■ **Item coordinate data**
* * *
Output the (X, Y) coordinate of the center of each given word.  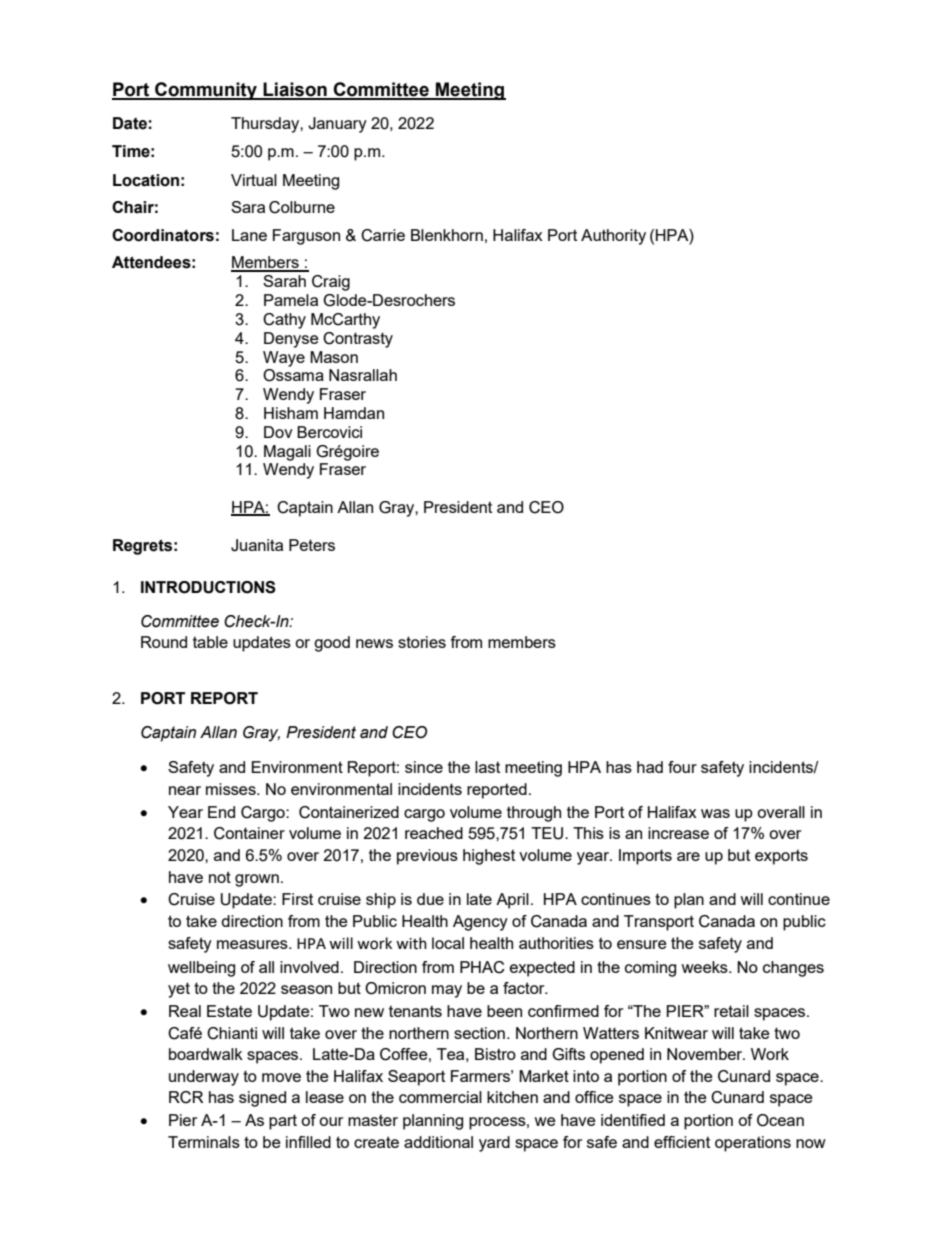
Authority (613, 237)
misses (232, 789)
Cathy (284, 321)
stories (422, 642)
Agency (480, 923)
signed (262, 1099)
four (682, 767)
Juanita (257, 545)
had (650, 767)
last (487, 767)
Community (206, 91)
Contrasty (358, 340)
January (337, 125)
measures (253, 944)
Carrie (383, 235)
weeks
* * *
■ **What needs to be done**
Copy all of the records above word for word, leaving out the pictures.

■ **Worked answer**
Output the (X, Y) coordinate of the center of each given word.  
Authority (613, 237)
misses (232, 789)
Cathy (284, 321)
stories (422, 642)
Agency (480, 923)
signed (262, 1099)
four (682, 767)
Juanita (257, 545)
had (650, 767)
last (487, 767)
Community (206, 91)
Contrasty (358, 340)
January (337, 125)
measures (253, 944)
Carrie (383, 235)
weeks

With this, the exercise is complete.